Claro, já havia algumas pesquisas que apontavam a associação do tabagismo com alguns tipos de doença, como o câncer, contudo eram evidências não tão fortes e inquestionáveis quanto as que temos hoje. Havia também toda uma indústria bilionária no plantio e consumo do tabaco através do fumo que se valia de todas as estratégias disponíveis para a sua venda e propagação de produtos, como propaganda, merchandising e mesmo patrocínio de esportes sofisticados.

O hábito era tão disseminado que não era incomum encontrar médicos que fumavam, sob o pretexto de fazê-lo de forma controlada, dosada ou mesmo usar “apresentações” de cigarro menos prejudiciais à saúde. Claro que estes argumentos nunca resistiram a um olhar científico um pouco mais criterioso em provar que não existem níveis seguros de interação com o tabagismo que permitam desfrutá-lo sem prejudicar drasticamente a qualidade de vida.

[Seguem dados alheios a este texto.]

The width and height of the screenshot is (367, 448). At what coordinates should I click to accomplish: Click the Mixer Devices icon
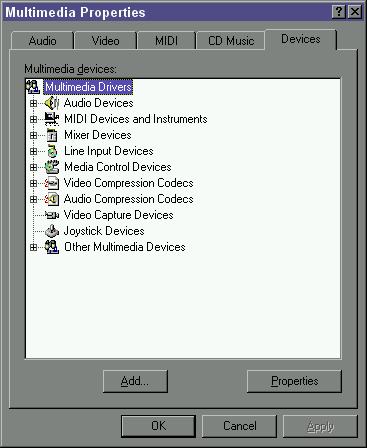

Os anos se passaram e hoje é raríssimo encontrar um médico ou dentista que fume. Ninguém mais defende o cigarro de alguma forma e a indústria do tabaco, ainda muito forte economicamente, não pode fazer uso de propaganda explícita, tendo inclusive que ilustrar claramente, na embalagem de cada um dos seus produtos, as consequências daquele hábito para a saúde do seu usuário.

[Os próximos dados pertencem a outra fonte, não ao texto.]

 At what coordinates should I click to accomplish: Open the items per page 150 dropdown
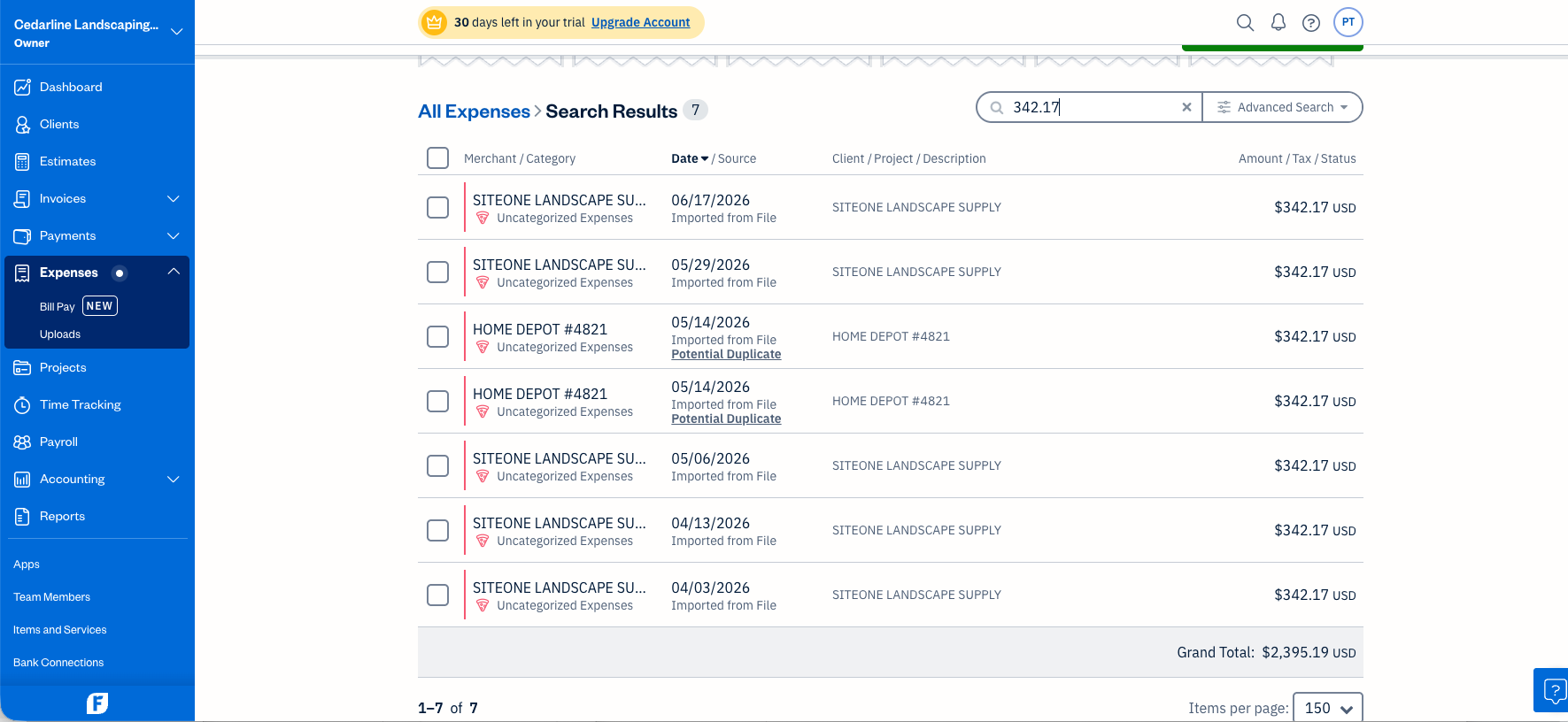(1327, 708)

Escolhi o mês de novembro, dedicado ao cuidado da saúde masculina, o chamado “novembro azul”, para trazer aqui a minha opinião sobre algo que eu considero ser o “novo cigarro”:  a pornografia.

A exemplo do cigarro, a pornografia é fortemente difundida em nosso meio, de forma ampla e em quantidades absurdas, por conta da tecnologia de comunicação das redes sociais. Por trás dela existe uma forte indústria, com altos ganhos de dinheiro, que trafega dados (captados e roubados), propagandas e negocia acesso a amplo público consumidor com poder aquisitivo.

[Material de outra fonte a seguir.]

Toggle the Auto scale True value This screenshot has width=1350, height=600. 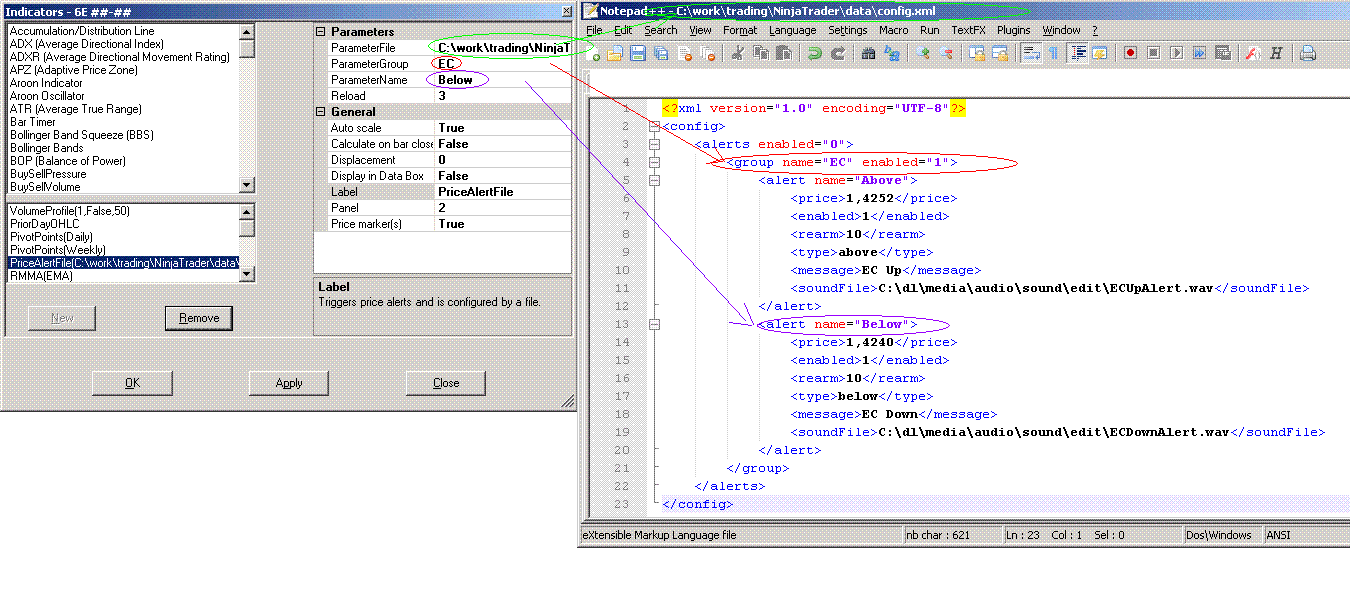click(451, 128)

Enganam-se aqueles que acreditam ser algo que se pode assistir “de graça” e de “maneira anônima”. Na grande maioria são homens, contudo já existe pornografia voltada especificamente para mulheres.

Engano maior, entretanto, é achar que o seu uso é inofensivo ou que existem níveis “seguros” para seu consumo, bem a semelhança do tabaco. Crescente o número de jovens que vêm ao meu consultório com dificuldades de relacionar-se com seus afetos e atrativos, pois não sabem como obtê-los no mundo “real”.

Como poderiam? Condicionaram seus cérebros a se excitarem rapidamente, no espaço de tempo de alguns “clicks” no mouse de um computador, sem necessidade de envolvimento, dedicação, espera, carinho... aliás, nem mesmo afeto é necessário. Pornografia é o prazer claro e explícito, rápido, eficaz, inodoro, insípido e quase asséptico. Só que nada disso é real.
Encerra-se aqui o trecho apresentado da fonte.